§ **GOAL OF THE EXERCISE**: Make an exact copy of the lines from the top of the entries below through the line with "Screen dimensions: 1313x805". Leave all pictures out.

----- DATA EXCERPTS

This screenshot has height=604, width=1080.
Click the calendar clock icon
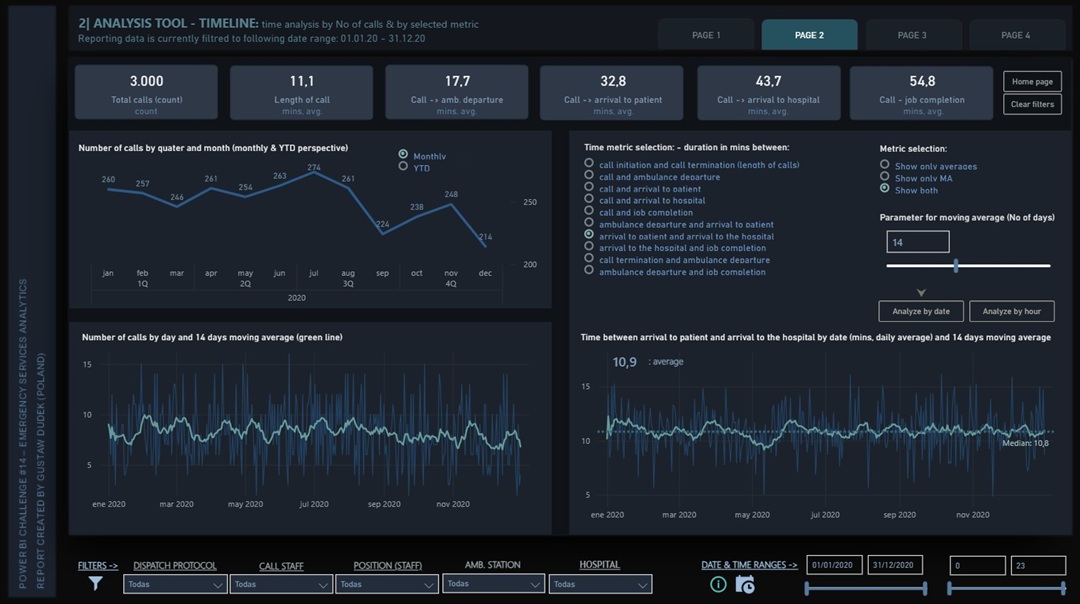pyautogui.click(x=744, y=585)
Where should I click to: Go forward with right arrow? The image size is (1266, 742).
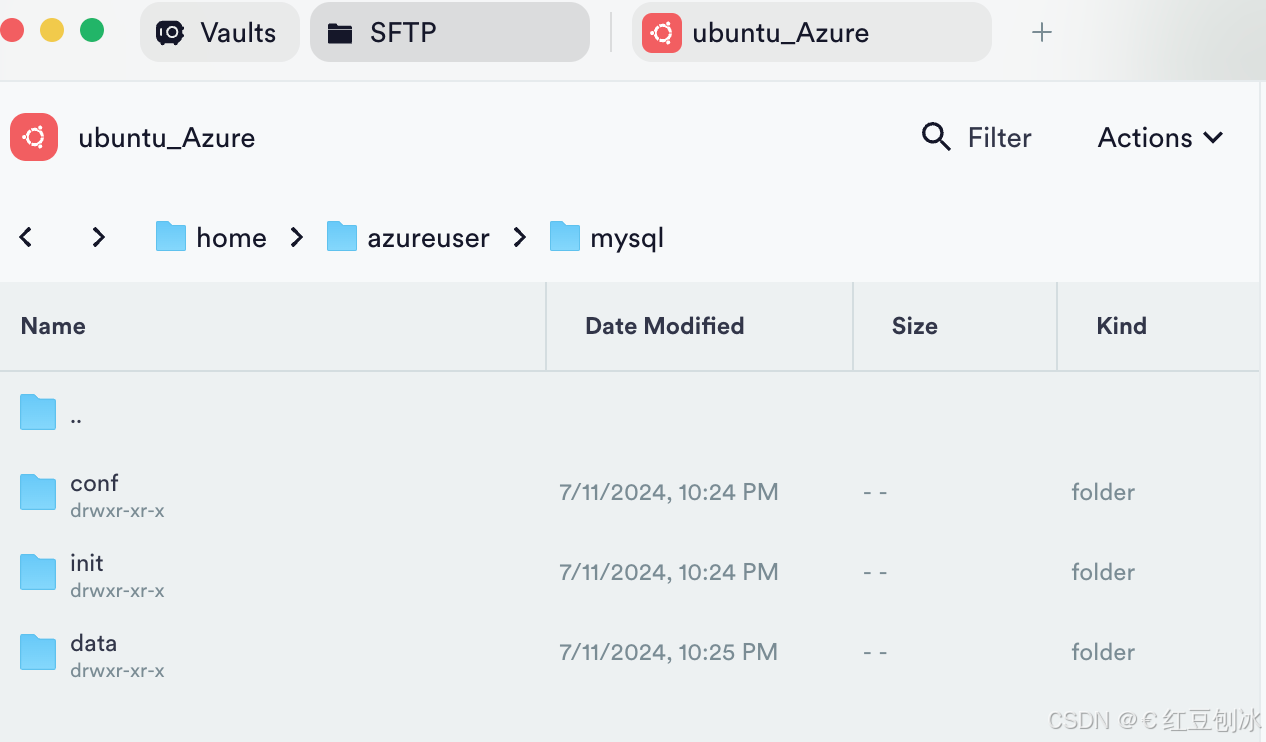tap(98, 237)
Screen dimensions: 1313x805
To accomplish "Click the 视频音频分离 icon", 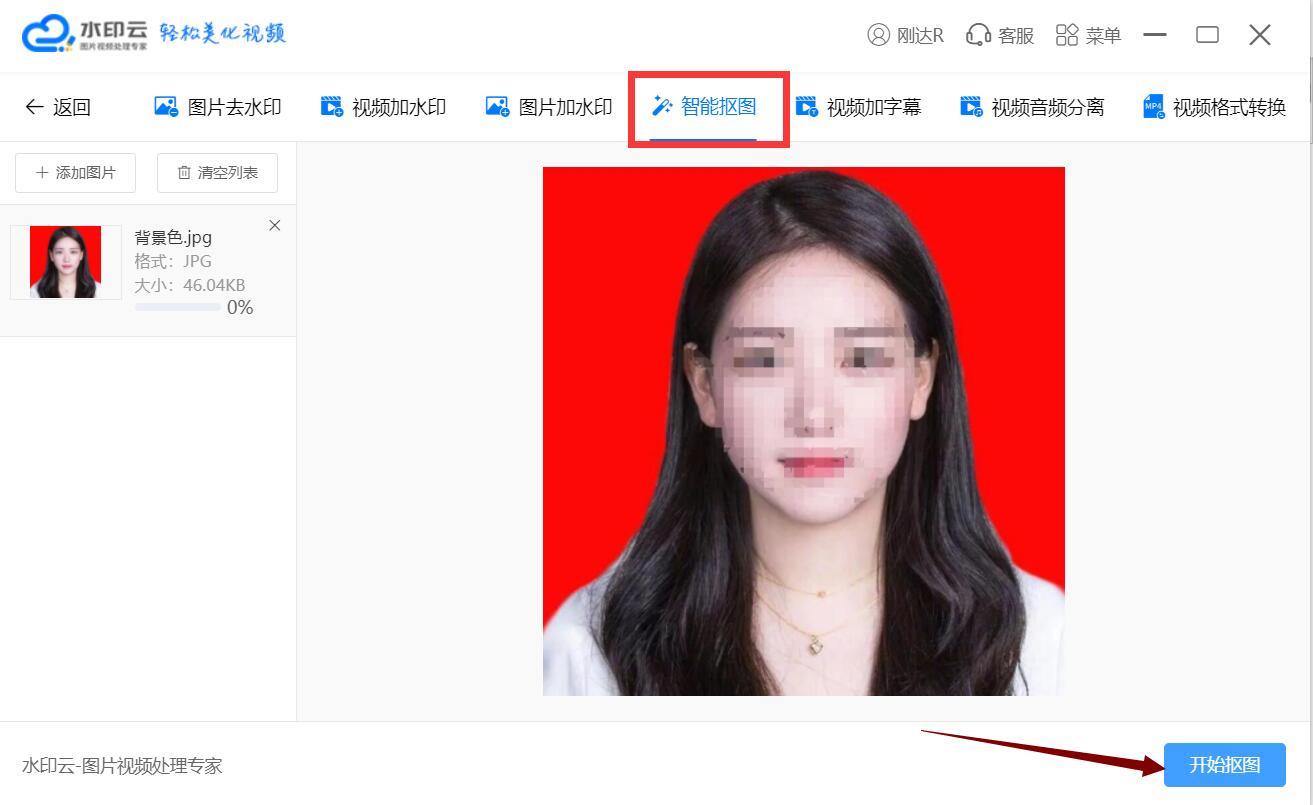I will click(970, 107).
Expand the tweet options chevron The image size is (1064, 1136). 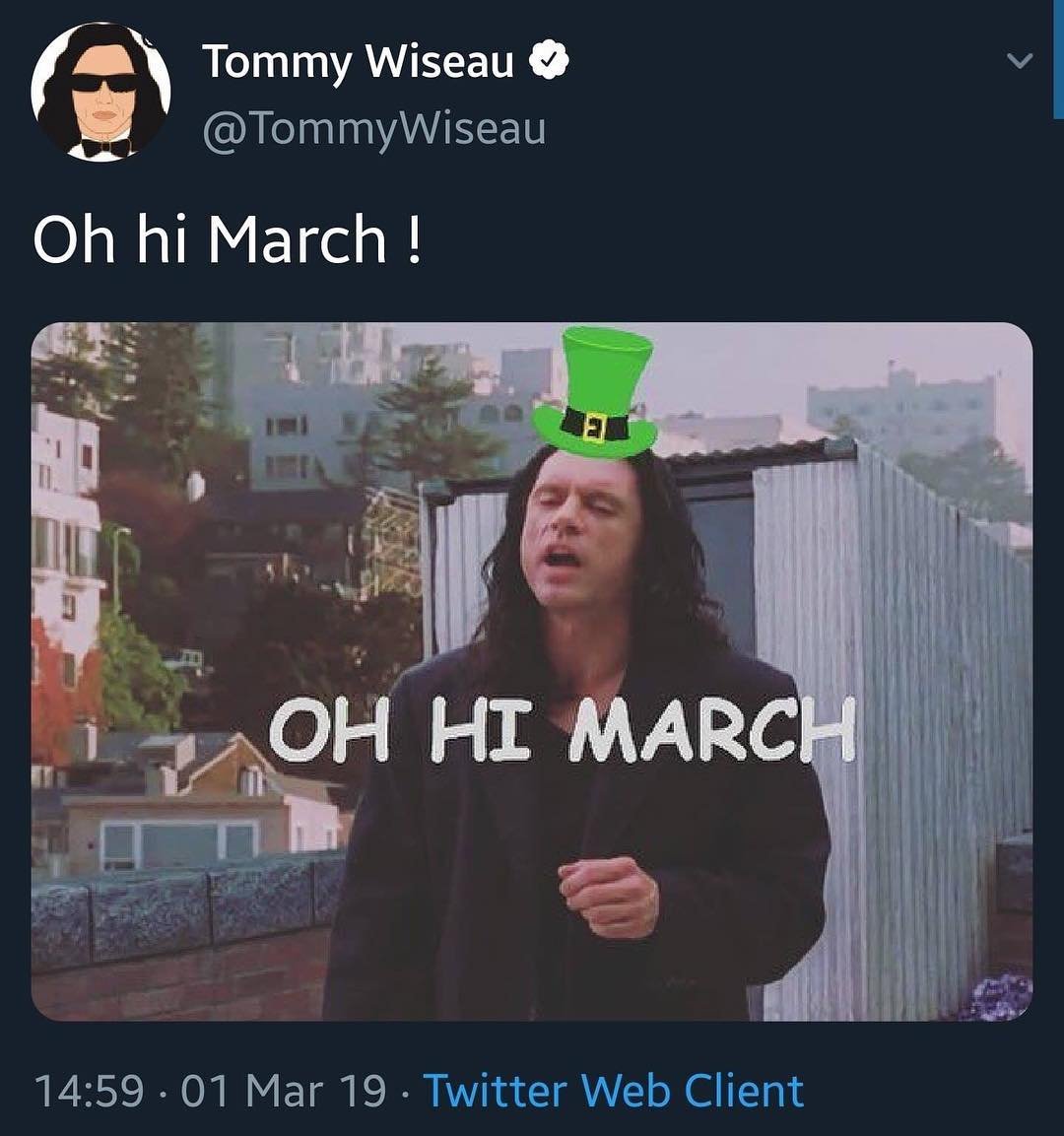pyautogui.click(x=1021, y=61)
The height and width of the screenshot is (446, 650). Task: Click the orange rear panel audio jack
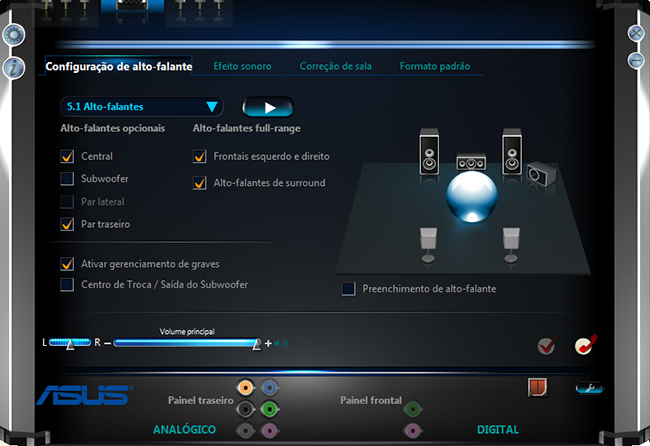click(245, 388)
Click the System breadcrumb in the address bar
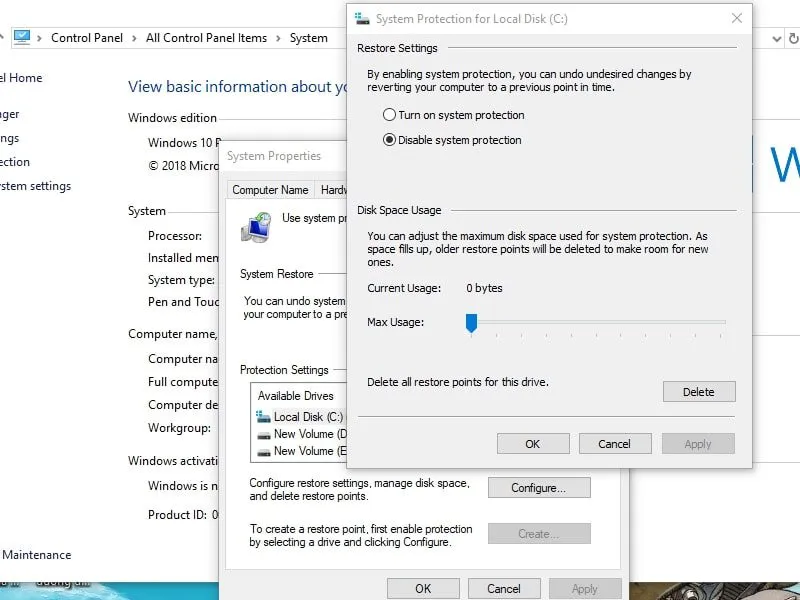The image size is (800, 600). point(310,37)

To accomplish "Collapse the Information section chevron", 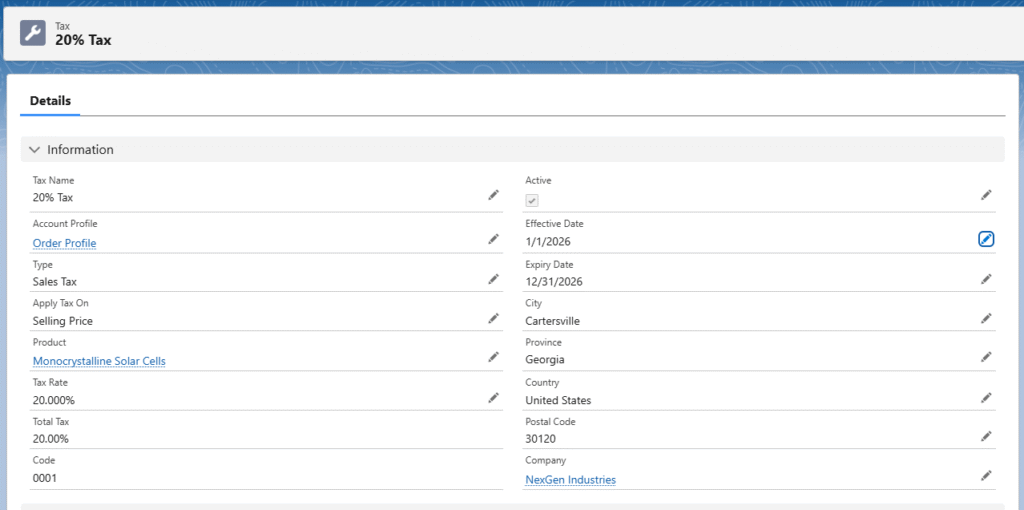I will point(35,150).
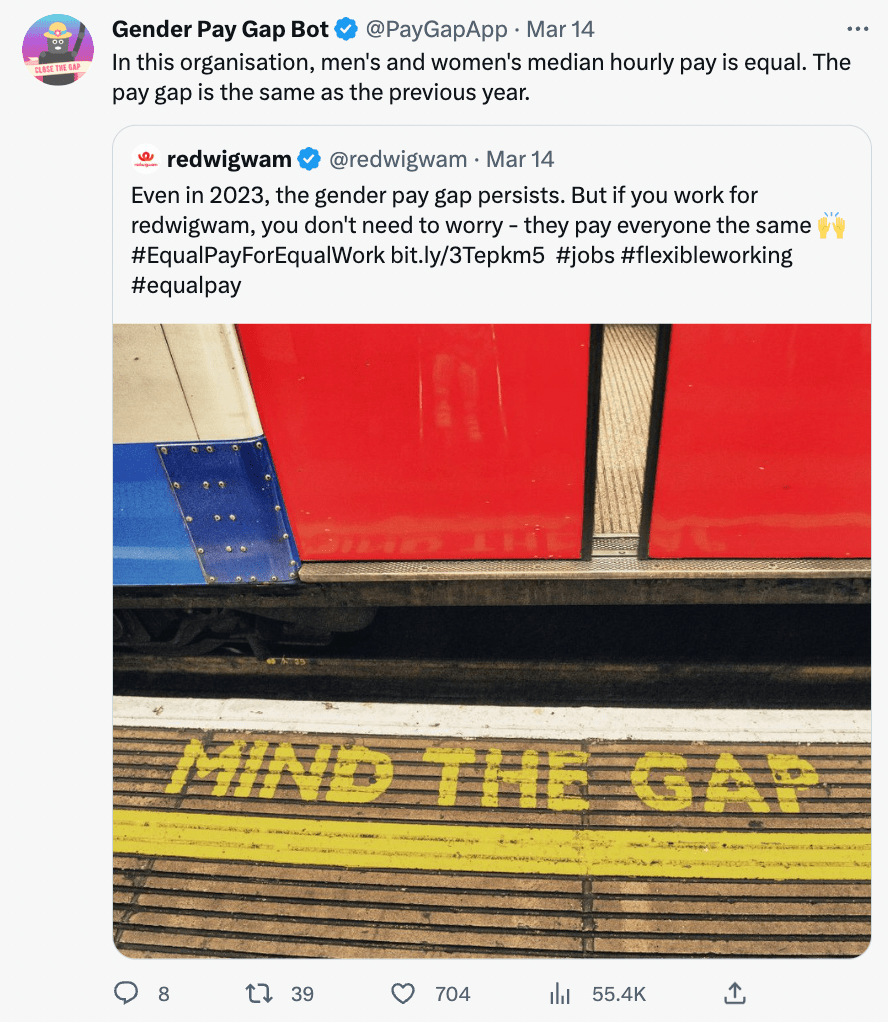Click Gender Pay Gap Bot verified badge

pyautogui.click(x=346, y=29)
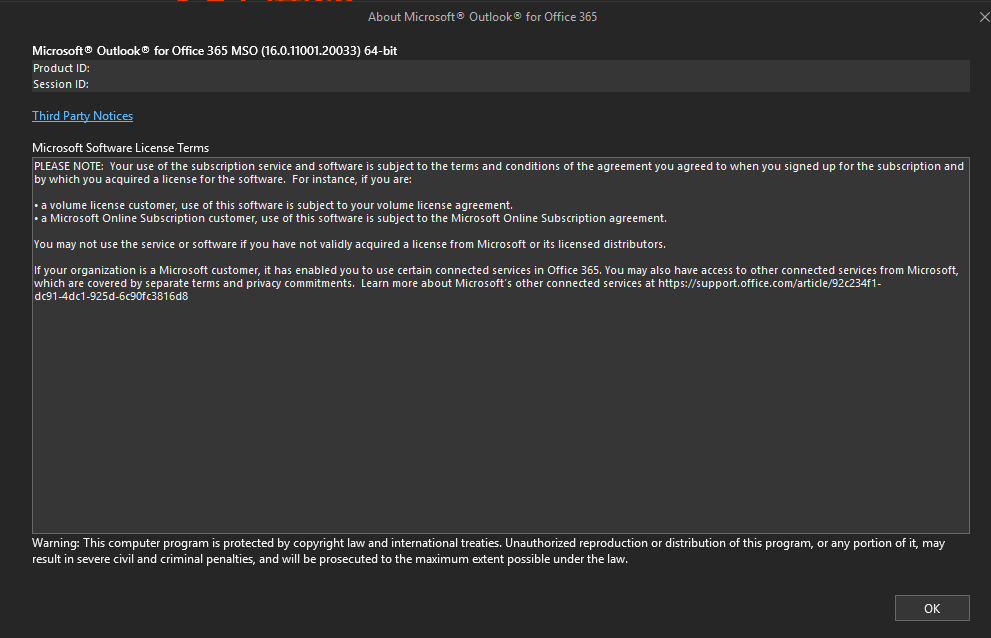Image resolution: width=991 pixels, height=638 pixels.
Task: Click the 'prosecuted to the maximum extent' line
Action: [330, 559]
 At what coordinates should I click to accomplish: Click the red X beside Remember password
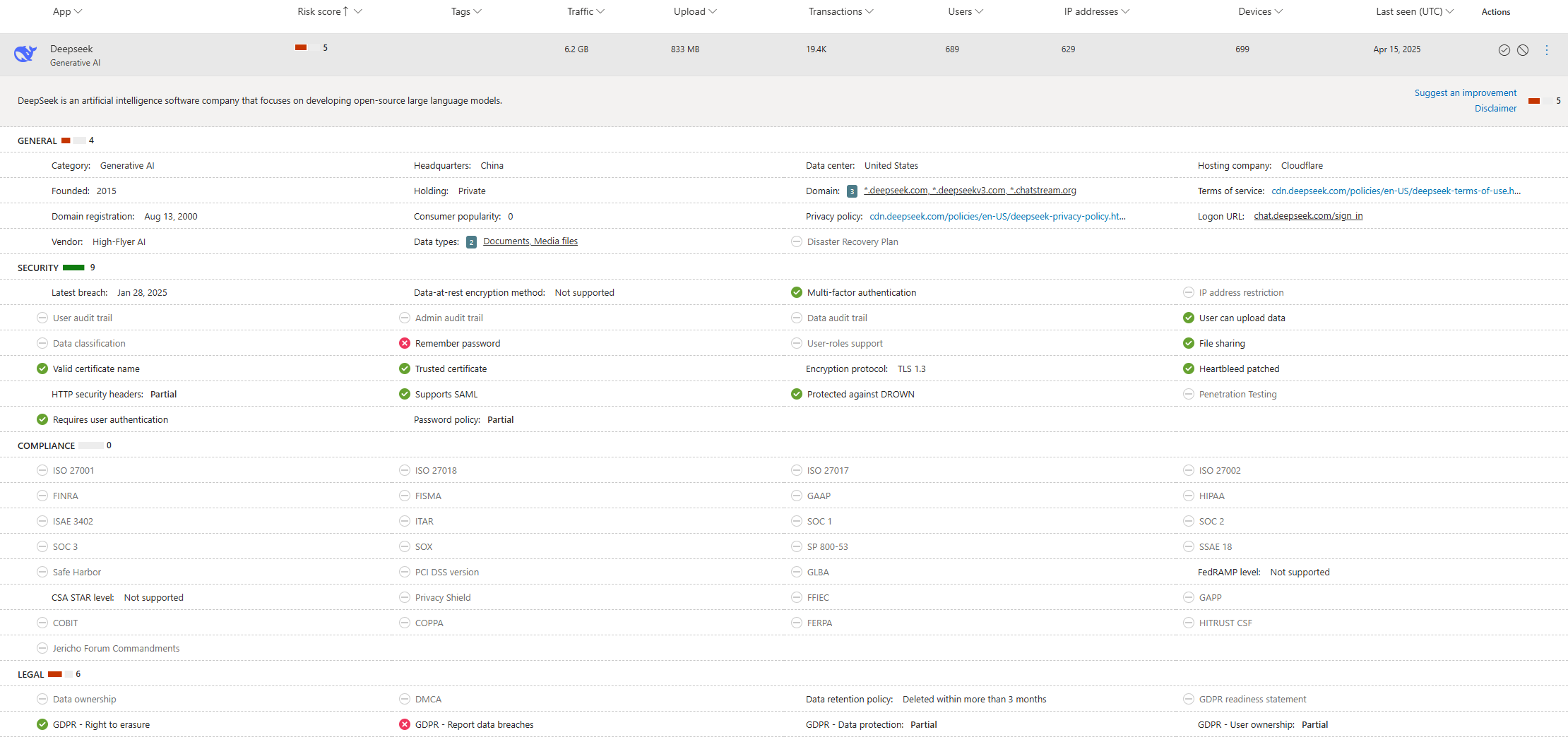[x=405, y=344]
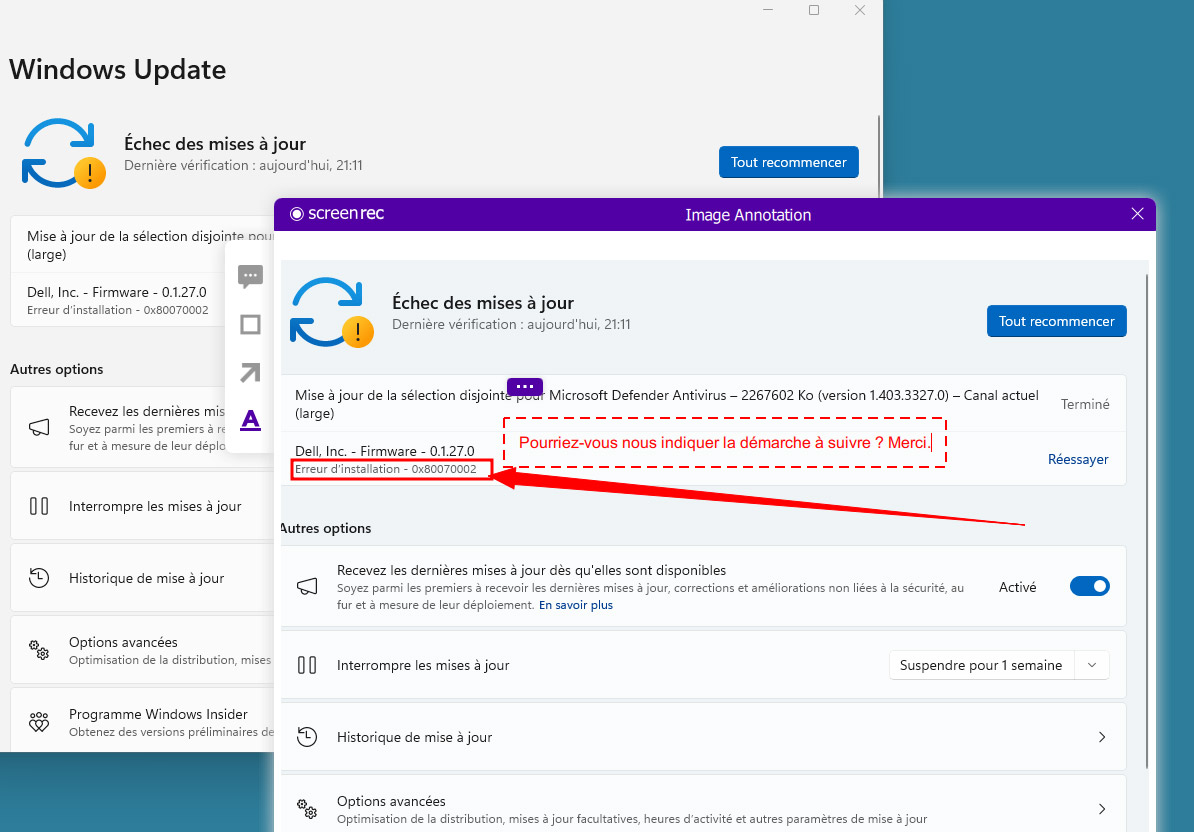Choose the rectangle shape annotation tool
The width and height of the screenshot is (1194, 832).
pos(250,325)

----------

§ **SOLUTION**:
This screenshot has height=604, width=1080.
Click the calendar clock icon
pyautogui.click(x=744, y=585)
Where should I click to: Go forward with right arrow? The image size is (1266, 742).
tap(98, 237)
Screen dimensions: 1313x805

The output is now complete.